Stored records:
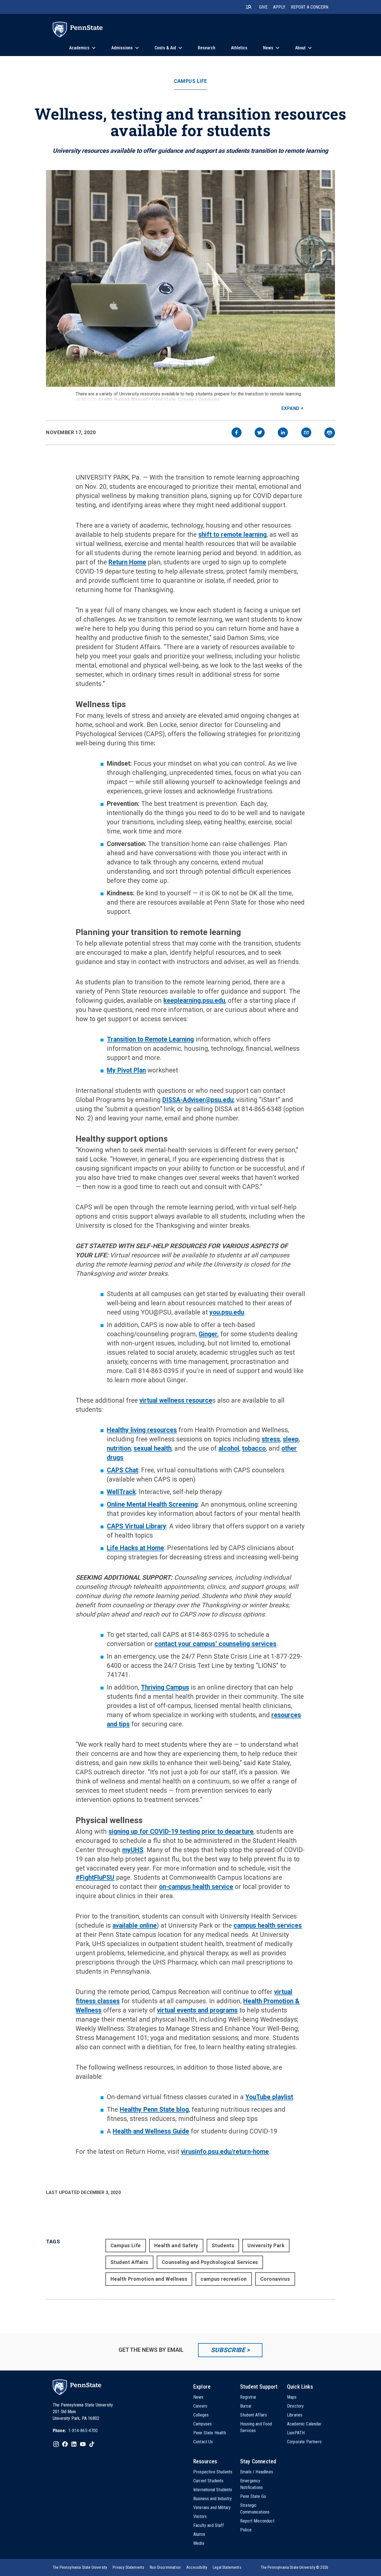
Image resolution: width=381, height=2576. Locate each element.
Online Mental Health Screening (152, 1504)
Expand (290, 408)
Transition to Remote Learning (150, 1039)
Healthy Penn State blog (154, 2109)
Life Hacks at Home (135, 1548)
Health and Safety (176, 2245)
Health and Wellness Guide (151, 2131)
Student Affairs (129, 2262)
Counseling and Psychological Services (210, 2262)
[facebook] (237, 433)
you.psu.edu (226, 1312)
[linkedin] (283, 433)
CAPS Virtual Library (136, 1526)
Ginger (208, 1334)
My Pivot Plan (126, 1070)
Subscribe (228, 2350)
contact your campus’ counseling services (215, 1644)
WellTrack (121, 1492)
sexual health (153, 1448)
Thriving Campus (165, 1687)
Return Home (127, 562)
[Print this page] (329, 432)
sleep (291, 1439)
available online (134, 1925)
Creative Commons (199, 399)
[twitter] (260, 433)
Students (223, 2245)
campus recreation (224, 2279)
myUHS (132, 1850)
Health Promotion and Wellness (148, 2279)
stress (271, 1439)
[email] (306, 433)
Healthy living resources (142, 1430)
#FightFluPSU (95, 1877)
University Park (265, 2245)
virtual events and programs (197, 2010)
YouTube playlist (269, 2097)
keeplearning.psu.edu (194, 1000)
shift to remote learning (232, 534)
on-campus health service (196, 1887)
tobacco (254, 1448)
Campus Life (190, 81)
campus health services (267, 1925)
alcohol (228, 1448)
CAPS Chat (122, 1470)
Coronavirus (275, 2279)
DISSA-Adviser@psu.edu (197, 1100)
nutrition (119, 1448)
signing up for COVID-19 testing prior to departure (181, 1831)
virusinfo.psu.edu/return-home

**Task to carry out**
Your copy should match the data exactly, apart from the images, which are dropped.

**Final answer**
Image resolution: width=381, height=2576. Locate each element.
Online Mental Health Screening (152, 1504)
Expand (290, 408)
Transition to Remote Learning (150, 1039)
Healthy Penn State blog (154, 2109)
Life Hacks at Home (135, 1548)
Health and Safety (176, 2245)
Health and Wellness Guide (151, 2131)
Student Affairs (129, 2262)
Counseling and Psychological Services (210, 2262)
[facebook] (237, 433)
you.psu.edu (226, 1312)
[linkedin] (283, 433)
CAPS Virtual Library (136, 1526)
Ginger (208, 1334)
My Pivot Plan (126, 1070)
Subscribe (228, 2350)
contact your campus’ counseling services (215, 1644)
WellTrack (121, 1492)
sexual health (153, 1448)
Thriving Campus (165, 1687)
Return Home (127, 562)
[Print this page] (329, 432)
sleep (291, 1439)
available online (134, 1925)
Creative Commons (199, 399)
[twitter] (260, 433)
Students (223, 2245)
campus recreation (224, 2279)
myUHS (132, 1850)
Health Promotion and Wellness (148, 2279)
stress (271, 1439)
[email] (306, 433)
Healthy living resources (142, 1430)
#FightFluPSU (95, 1877)
University Park (265, 2245)
virtual events and programs (197, 2010)
YouTube playlist (269, 2097)
keeplearning.psu.edu (194, 1000)
shift to remote learning (232, 534)
on-campus health service (196, 1887)
tobacco (254, 1448)
Campus Life (190, 81)
campus health services (267, 1925)
alcohol (228, 1448)
CAPS Chat (122, 1470)
Coronavirus (275, 2279)
DISSA-Adviser@psu.edu (197, 1100)
nutrition (119, 1448)
signing up for COVID-19 testing prior to departure (181, 1831)
virusinfo.psu.edu/return-home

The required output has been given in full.